Several former Treasury officials and government ethics experts said the disclosures raise ethics concerns.
“It’s a massive, glaring red flag of a conflict of interest here,” said Dylan Hedtler-Gaudette, the director of government at the Project on Government Oversight. “A person at this level of [the] Treasury Department should absolutely not have direct financial ties to the industries and the companies that he or she is in part responsible for overseeing.”
Don Hammond, who previously served as Treasury’s fiscal assistant secretary, said there’s a wide range of banks and financial companies that would be “extremely problematic” for someone in that role to be invested in because they’re service providers to Treasury. Other categories of potential conflicts include large IT contractors and the financial institutions that have an interest in how Treasury operates its sale of government debt, he said.
Several large banks provide Treasury with lockbox services, payment collection services, and electronic processing services for taxes. “JP Morgan Chase and Bank of America are huge, critical vendors to Treasury,” Hammond said.

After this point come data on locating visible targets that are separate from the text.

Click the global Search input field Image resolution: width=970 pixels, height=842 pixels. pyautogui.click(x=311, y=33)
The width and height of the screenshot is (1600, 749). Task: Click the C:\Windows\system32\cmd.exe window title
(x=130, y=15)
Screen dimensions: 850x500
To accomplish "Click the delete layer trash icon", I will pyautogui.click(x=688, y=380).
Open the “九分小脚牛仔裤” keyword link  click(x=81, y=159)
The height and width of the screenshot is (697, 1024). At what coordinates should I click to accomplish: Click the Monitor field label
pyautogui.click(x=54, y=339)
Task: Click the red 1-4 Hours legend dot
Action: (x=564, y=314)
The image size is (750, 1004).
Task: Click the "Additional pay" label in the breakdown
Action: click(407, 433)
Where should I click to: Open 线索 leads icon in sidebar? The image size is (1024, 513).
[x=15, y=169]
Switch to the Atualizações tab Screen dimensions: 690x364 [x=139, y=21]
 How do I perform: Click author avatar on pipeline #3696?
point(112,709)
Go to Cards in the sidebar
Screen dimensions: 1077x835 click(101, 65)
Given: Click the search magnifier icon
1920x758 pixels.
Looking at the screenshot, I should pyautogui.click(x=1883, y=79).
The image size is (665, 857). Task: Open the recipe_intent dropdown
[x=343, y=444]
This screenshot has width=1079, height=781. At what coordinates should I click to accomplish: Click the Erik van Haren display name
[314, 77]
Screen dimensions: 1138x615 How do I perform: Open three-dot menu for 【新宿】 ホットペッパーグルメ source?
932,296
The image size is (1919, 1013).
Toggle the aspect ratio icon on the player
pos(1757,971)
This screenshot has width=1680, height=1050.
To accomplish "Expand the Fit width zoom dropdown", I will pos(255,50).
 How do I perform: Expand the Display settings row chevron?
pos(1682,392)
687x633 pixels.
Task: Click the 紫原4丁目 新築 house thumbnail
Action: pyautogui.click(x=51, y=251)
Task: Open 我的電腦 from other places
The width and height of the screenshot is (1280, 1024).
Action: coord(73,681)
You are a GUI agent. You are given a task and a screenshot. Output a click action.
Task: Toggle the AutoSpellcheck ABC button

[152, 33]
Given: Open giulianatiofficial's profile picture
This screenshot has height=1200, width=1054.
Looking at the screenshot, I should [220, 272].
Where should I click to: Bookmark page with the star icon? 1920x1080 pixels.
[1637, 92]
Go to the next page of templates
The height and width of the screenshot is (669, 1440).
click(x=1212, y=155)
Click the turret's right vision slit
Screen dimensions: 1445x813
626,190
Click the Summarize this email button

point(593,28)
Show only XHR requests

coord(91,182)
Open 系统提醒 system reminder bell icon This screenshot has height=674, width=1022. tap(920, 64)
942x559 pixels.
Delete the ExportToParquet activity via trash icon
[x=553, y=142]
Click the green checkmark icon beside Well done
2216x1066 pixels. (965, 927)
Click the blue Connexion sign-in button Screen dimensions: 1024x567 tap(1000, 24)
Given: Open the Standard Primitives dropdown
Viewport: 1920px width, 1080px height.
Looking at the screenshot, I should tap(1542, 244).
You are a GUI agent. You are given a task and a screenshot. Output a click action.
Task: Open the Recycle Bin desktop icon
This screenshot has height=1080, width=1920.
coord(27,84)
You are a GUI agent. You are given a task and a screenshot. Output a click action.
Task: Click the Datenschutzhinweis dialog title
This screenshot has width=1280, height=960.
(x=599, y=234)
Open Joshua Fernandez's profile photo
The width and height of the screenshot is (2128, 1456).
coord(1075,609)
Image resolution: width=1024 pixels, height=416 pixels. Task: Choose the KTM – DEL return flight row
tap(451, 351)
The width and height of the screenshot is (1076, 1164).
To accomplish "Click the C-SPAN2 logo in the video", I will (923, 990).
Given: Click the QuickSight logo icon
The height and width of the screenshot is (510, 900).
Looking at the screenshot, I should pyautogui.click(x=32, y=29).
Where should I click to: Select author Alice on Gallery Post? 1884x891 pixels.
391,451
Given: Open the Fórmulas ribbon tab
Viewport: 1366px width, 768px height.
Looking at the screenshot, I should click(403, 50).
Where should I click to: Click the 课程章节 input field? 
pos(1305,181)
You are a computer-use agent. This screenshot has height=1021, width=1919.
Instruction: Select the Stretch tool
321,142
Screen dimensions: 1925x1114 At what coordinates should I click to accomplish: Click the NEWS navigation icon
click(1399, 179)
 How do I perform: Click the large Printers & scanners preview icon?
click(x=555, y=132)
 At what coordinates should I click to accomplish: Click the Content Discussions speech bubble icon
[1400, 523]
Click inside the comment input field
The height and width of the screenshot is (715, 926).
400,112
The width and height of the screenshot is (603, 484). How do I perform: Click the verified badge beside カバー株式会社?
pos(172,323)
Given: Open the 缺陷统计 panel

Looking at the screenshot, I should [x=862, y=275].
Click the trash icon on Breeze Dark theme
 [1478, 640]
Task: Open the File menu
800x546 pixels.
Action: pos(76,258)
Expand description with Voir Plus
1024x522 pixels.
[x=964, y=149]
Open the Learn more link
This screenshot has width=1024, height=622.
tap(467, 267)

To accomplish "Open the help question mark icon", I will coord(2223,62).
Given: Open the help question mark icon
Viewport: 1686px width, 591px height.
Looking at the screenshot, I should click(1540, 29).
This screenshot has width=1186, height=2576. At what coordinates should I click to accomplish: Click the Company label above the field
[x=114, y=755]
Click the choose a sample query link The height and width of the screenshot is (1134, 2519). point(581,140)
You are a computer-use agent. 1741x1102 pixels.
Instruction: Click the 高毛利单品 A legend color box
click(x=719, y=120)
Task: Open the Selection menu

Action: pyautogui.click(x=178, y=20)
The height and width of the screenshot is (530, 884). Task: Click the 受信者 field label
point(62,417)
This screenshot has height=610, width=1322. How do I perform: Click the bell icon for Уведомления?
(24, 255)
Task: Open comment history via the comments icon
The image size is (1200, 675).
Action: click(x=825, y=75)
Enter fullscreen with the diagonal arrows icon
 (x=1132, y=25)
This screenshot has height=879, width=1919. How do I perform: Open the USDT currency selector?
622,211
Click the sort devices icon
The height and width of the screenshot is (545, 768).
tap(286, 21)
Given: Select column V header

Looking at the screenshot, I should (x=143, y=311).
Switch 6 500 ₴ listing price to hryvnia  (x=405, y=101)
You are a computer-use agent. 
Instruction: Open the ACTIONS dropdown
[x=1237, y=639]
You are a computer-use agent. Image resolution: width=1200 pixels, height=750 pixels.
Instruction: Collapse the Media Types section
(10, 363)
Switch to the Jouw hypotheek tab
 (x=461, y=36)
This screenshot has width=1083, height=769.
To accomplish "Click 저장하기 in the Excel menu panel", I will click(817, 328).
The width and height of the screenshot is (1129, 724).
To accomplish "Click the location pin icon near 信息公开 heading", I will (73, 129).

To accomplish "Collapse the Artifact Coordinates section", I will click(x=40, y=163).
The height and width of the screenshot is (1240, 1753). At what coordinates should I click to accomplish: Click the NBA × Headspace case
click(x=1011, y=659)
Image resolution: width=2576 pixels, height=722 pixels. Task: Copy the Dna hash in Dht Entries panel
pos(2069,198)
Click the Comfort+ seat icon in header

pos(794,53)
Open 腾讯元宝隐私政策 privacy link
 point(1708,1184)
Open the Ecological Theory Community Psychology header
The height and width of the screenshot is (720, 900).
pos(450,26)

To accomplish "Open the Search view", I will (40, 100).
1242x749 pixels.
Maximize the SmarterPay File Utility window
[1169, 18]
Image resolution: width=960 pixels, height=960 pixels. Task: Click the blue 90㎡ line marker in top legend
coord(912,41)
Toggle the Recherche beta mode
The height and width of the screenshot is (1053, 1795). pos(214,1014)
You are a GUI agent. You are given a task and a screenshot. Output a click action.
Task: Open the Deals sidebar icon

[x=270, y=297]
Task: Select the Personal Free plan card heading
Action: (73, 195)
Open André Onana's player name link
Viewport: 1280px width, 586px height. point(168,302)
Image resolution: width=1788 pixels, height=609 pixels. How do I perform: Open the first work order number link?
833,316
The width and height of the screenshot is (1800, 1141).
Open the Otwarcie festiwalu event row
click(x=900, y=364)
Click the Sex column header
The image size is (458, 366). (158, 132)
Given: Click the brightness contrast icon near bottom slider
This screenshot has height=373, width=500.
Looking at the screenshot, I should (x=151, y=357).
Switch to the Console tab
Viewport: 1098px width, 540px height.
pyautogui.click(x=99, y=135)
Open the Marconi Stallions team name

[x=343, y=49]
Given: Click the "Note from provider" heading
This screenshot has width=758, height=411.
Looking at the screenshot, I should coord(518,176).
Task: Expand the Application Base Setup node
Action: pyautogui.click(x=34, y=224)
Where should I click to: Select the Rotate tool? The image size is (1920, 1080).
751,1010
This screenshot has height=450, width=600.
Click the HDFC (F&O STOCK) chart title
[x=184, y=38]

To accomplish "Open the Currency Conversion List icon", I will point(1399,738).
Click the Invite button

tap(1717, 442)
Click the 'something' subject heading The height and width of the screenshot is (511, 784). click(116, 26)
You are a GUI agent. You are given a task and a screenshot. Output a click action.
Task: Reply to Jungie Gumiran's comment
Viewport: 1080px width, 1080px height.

The fiscal assistant secretary “plays a predominant role in determining the sourcing of services, the manner in which payments are conducted, and how processing is done,” he said.
Julie Brinn Siegel, who was Treasury’s deputy chief of staff during the Biden administration, sharply criticized the DOGE team members’ investments in tax preparation software maker Intuit, which has been lobbying against the IRS Direct File program.
“The DOGE Team at Treasury killed free tax filing software, is outsourcing foundational technical infrastructure, and firing the cops who keep our financial system safe from catastrophe,” she said. “They also have large holdings in the exact tax prep, government contracting and financial services companies that will profit from their actions. Who are they working for?”
The Biden-era program, which the Trump administration kept for this year, allows taxpayers to pay their taxes for free directly to the IRS rather than use private sector tax preparation software. The Associated Press reported last month that the administration plans to end the Direct File initiative, months after Musk posted in February that his team had “deleted” the government group working on it.
The financial disclosures from Treasury’s DOGE team also come amid a political and legal battle over DOGE’s access to the Treasury payment system.
Democrats have blasted the administration for allowing DOGE to access sensitive payment databases, and federal employee unions have accused Treasury of violating federal privacy laws.
Treasury Secretary Scott Bessent has defended DOGE’s work as a much-needed effort to overhaul antiquated technology systems and payment processing, even as he has sparred with Musk over leadership at the IRS.
After several courts temporarily blocked DOGE’s access to the payment system, the administration has won several efforts to remove those restrictions.
A federal judge in New York is weighing a request by Treasury to dissolve the final remaining prohibition on DOGE employees getting access to the sensitive payment system.